● Your goal:
Reproduce only the stretch of lines from the one containing "Click the Aktualisieren button" through the one containing "Action: pyautogui.click(x=353, y=25)", swapping "Releases" for "Branches" and leaving everything else unchanged.

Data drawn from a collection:
== == ==

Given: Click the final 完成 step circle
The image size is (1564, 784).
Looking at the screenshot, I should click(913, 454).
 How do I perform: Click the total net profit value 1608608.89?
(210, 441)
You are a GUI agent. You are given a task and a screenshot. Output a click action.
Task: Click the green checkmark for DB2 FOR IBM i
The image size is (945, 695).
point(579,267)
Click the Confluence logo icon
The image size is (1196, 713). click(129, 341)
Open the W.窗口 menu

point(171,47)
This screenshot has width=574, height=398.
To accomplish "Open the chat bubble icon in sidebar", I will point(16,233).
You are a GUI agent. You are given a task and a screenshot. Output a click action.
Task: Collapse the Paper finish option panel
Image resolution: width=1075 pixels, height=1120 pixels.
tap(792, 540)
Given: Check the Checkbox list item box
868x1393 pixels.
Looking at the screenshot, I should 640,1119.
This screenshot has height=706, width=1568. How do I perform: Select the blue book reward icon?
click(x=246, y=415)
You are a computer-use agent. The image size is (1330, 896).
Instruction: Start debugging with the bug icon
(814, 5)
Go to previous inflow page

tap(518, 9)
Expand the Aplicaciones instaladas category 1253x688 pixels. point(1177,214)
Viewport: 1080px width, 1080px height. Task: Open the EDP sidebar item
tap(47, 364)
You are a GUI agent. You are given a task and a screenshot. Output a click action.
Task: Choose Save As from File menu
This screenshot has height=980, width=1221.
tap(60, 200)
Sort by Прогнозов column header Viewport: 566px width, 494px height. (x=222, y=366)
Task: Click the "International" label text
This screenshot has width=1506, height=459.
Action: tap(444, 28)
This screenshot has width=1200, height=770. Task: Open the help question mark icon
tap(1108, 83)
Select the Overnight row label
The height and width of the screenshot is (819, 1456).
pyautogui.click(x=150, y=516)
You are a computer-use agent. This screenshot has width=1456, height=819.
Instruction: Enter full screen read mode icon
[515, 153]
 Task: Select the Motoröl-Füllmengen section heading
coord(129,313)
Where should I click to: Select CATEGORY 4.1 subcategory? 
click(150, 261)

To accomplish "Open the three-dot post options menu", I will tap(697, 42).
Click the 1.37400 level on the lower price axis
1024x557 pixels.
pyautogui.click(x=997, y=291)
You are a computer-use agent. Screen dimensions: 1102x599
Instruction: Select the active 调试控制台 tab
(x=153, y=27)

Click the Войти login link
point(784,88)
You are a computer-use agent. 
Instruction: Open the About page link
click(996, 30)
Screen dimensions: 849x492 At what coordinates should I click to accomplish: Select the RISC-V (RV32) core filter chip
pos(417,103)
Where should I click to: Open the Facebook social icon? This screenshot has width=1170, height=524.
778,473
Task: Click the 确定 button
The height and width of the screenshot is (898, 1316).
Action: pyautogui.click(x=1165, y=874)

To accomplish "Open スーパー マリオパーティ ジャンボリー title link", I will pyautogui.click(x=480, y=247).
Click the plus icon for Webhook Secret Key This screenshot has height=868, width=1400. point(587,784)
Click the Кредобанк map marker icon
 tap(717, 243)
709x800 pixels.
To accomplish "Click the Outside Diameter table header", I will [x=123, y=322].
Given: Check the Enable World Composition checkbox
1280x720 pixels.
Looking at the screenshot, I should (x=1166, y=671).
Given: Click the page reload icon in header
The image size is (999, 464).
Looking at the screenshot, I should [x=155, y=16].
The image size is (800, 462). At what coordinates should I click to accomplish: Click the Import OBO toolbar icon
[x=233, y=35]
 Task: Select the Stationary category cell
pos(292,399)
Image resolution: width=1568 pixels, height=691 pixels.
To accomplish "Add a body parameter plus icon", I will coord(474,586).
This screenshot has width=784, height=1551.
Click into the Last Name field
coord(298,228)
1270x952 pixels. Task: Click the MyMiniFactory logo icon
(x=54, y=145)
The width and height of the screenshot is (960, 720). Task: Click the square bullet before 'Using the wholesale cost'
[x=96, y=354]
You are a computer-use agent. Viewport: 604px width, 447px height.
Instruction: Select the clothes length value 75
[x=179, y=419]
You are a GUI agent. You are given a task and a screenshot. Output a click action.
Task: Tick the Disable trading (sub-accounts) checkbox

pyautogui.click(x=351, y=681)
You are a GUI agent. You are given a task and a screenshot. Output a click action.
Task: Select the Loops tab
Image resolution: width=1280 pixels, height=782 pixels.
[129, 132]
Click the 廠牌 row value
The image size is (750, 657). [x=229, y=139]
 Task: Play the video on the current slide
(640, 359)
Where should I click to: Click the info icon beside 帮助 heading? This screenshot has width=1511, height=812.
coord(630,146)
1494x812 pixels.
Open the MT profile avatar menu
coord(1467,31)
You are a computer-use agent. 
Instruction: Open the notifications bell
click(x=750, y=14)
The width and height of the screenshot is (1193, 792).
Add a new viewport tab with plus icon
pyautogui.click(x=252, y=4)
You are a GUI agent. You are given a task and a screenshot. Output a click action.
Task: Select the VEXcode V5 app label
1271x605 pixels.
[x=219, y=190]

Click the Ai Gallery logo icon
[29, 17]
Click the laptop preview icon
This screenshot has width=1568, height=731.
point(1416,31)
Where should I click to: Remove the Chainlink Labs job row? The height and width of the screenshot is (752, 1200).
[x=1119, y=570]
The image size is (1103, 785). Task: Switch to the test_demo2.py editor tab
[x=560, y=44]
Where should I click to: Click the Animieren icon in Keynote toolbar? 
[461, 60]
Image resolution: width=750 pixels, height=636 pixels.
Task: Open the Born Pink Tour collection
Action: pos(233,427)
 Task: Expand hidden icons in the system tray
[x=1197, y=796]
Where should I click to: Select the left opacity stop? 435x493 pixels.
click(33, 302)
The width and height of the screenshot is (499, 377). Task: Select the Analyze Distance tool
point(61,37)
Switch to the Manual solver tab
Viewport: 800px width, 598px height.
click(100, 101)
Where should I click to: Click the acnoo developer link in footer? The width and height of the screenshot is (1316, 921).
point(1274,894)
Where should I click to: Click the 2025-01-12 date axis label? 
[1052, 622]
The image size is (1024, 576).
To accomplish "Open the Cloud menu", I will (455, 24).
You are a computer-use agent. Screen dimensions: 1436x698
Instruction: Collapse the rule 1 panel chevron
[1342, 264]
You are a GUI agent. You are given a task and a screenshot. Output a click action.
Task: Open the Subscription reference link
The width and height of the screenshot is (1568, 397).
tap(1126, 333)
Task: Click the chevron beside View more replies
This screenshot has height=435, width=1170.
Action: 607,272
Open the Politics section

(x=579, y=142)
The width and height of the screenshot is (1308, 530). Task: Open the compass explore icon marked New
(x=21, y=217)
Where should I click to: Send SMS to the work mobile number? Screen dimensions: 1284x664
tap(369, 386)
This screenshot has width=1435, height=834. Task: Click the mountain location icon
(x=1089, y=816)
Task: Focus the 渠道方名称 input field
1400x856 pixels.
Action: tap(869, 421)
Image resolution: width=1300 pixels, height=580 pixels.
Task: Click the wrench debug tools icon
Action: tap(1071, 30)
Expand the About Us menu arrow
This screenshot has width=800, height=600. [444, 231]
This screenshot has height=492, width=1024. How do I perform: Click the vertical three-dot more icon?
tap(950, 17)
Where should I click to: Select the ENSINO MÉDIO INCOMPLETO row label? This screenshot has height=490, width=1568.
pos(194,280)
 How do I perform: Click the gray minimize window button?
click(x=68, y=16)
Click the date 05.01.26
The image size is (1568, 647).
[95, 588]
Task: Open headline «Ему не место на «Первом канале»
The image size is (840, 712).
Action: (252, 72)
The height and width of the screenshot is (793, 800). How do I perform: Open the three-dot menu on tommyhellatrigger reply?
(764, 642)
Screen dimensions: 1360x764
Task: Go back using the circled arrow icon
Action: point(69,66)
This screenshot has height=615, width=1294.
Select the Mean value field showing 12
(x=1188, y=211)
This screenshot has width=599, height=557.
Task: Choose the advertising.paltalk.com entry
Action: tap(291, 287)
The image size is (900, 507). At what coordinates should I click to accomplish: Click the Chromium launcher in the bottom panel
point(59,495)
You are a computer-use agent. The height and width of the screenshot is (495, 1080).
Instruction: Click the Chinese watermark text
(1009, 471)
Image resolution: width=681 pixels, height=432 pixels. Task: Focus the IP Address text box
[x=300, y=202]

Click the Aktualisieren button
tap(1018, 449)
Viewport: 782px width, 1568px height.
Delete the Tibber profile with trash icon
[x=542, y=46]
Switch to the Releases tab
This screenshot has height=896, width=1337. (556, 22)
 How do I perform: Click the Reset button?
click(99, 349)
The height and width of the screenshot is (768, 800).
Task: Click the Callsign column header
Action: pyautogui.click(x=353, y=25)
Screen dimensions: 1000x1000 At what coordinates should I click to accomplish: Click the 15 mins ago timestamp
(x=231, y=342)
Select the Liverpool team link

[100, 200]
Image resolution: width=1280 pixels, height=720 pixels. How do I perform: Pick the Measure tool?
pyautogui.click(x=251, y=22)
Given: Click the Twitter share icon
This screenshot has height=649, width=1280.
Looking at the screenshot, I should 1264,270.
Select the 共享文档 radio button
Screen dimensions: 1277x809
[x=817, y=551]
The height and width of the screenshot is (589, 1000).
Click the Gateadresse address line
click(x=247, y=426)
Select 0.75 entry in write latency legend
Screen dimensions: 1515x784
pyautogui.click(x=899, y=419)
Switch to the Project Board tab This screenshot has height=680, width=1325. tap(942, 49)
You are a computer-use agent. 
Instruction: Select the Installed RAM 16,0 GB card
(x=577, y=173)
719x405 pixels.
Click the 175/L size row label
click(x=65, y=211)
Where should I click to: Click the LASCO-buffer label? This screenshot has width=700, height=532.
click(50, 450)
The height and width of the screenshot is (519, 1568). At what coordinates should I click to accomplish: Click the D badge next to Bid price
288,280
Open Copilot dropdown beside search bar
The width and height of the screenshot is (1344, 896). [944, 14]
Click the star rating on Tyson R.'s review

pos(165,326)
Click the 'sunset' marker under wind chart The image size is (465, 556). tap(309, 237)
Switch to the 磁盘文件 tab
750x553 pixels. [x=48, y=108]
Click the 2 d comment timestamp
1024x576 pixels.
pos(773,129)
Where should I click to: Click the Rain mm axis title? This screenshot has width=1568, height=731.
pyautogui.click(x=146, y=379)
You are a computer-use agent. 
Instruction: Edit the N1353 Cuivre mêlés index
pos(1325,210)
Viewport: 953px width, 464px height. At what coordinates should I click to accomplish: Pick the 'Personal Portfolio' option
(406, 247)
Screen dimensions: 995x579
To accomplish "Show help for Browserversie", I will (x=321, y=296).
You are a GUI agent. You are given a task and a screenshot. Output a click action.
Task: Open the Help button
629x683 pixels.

== == ==

● Exercise response:
Click the Aktualisieren button
tap(1018, 449)
Viewport: 782px width, 1568px height.
Delete the Tibber profile with trash icon
[x=542, y=46]
Switch to the Branches tab
This screenshot has height=896, width=1337. (556, 22)
 How do I perform: Click the Reset button?
click(99, 349)
The height and width of the screenshot is (768, 800).
Task: Click the Callsign column header
Action: pyautogui.click(x=353, y=25)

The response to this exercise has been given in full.